Different groups of tourists may have different preferences for the sights they want to see, and thus for the route to be taken from S to F. Therefore, Your Personal Holiday wants to offer its clients a choice from many different routes. As hotels have been booked in advance, the starting city S and the final city F, though, are fixed. Two routes from S to F are considered different if there is at least one road from a city A to a city B which is part of one route, but not of the other route.
There is a restriction on the routes that the tourists may choose from. To leave enough time for the sightseeing at the stops (and to avoid using too much fuel), the bus has to take a short route from S to F. It has to be either a route with minimal distance, or a route which is one distance unit longer than the minimal distance. Indeed, by allowing routes that are one distance unit longer, the tourists may have more choice than by restricting them to exactly the minimal routes. This enhances the impression of a personal holiday.

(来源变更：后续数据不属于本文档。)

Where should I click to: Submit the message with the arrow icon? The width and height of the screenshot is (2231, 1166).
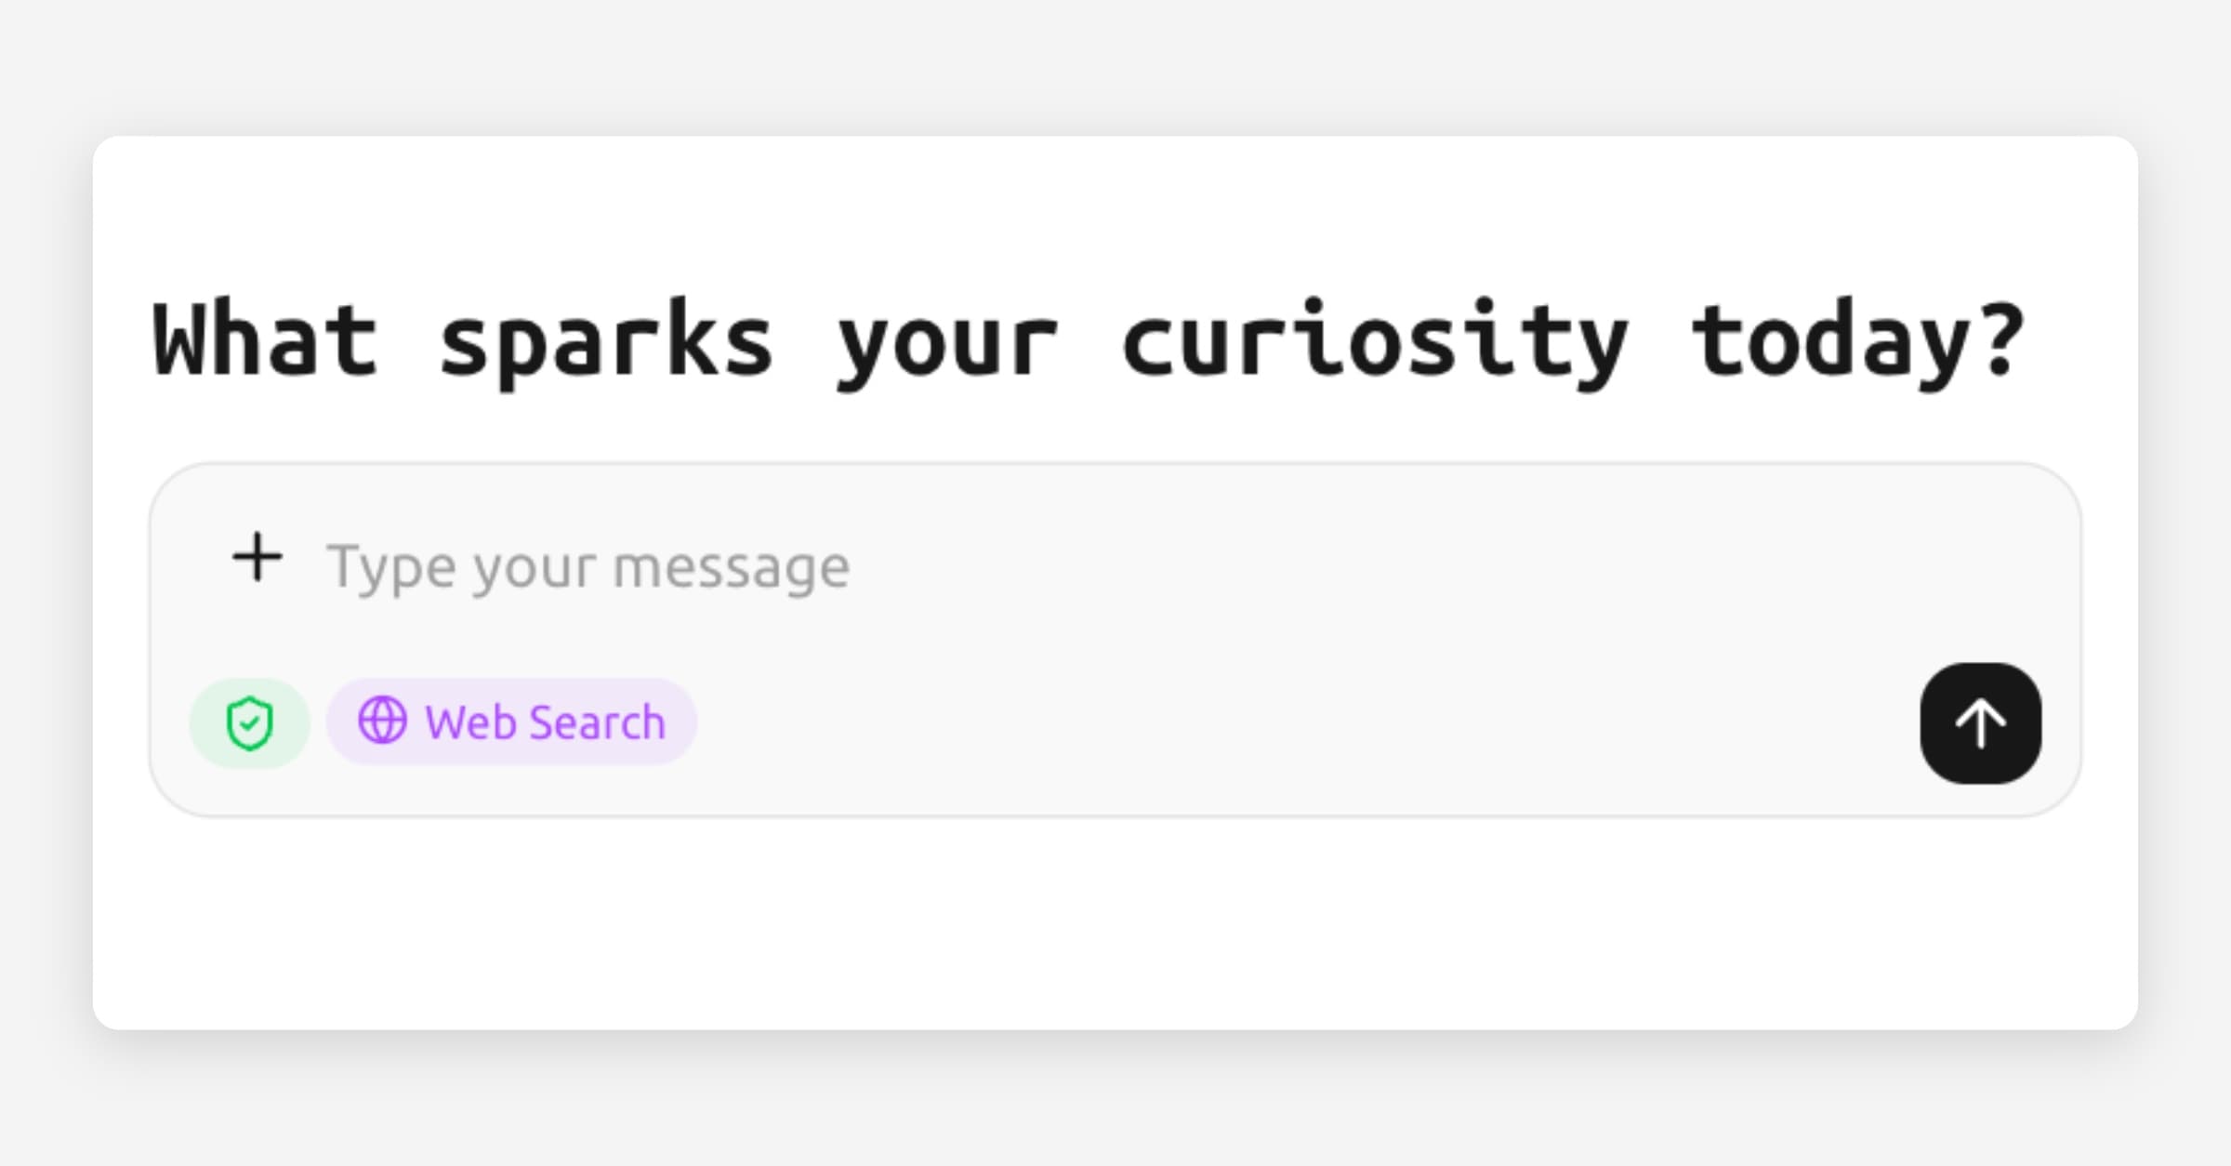pos(1980,722)
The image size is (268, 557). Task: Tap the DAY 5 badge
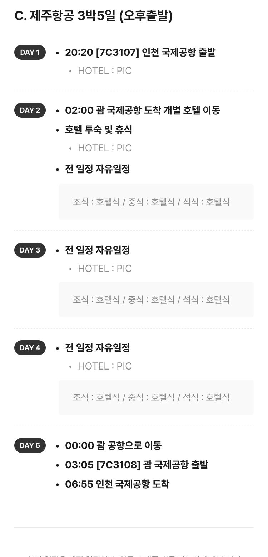point(30,445)
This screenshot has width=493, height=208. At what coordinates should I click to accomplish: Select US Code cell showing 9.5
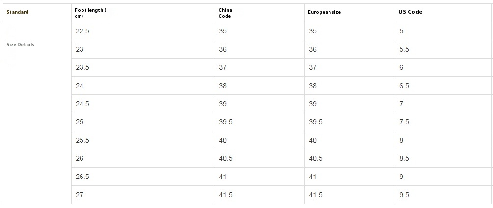tap(404, 195)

For example, for the above road map, there are two minimal routes from S = 1 to F = 5: 1 → 2 → 5 and 1 → 3 → 5, both of length 6. There is one route that is one distance unit longer: 1 → 3 → 4 → 5, of length 7.
Now, given a (partial) road map of the Benelux and two cities S and F, tour operator Your Personal Holiday likes to know how many different routes it can offer to its clients, under the above restriction on the route length.
Input
The first line of the input file contains a single number: the number of test cases to follow. Each test case has the following format:
One line with two integers N and M, separated by a single space, with 2 ≤ N ≤ 1,000 and 1 ≤ M ≤ 10, 000: the number of cities and the number of roads in the road map.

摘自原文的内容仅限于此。